I have a raster and a shapefile. The raster contains NA and I am filling the NAs using the focal function

library(terra)

v <- vect(system.file("ex/lux.shp", package="terra"))
r <- rast(system.file("ex/elev.tif", package="terra"))
r[45:60, 45:60] <- NA
  
r_fill <- terra::focal(r, 5, mean, na.policy="only", na.rm=TRUE)

However, there are some NA still left. So I do this:

na_count <- terra::freq(r_fill, value = NA)

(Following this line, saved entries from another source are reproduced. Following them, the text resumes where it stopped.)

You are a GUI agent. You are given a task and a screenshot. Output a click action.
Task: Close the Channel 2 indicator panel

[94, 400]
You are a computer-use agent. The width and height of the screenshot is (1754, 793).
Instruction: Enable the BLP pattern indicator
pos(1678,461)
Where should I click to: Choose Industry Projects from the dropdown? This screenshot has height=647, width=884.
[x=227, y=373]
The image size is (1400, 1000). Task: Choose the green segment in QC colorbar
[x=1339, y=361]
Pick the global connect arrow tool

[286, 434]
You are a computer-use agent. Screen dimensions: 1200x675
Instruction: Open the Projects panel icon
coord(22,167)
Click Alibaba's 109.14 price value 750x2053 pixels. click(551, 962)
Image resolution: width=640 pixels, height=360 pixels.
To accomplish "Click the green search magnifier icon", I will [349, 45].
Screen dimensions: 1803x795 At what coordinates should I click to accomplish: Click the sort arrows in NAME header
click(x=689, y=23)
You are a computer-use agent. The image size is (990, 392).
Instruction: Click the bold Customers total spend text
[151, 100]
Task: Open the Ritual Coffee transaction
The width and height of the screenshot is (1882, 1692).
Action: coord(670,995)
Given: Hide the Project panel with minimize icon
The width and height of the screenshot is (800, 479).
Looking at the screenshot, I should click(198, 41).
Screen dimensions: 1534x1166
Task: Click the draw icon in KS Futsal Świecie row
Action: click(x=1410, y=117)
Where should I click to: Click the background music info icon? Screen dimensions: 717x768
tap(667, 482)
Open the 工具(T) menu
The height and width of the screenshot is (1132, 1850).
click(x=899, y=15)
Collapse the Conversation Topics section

while(na_count$count != 0){
  
 r_fill <- terra::focal(r_fill, 5, mean, na.policy="only", na.rm=TRUE)  
 na_count <- terra::freq(r_fill, value = NA)
}

Once all NA's are filled, I clip the raster again using the shapefile

r_fill  <- terra::crop(r_fill, v, mask = T, touches = T)

This is what my before and after looks like:

I wondered if the while loop is an efficient way to fill the NAs or basically determine how many times I have to run focal to fill all the NAs in the raster.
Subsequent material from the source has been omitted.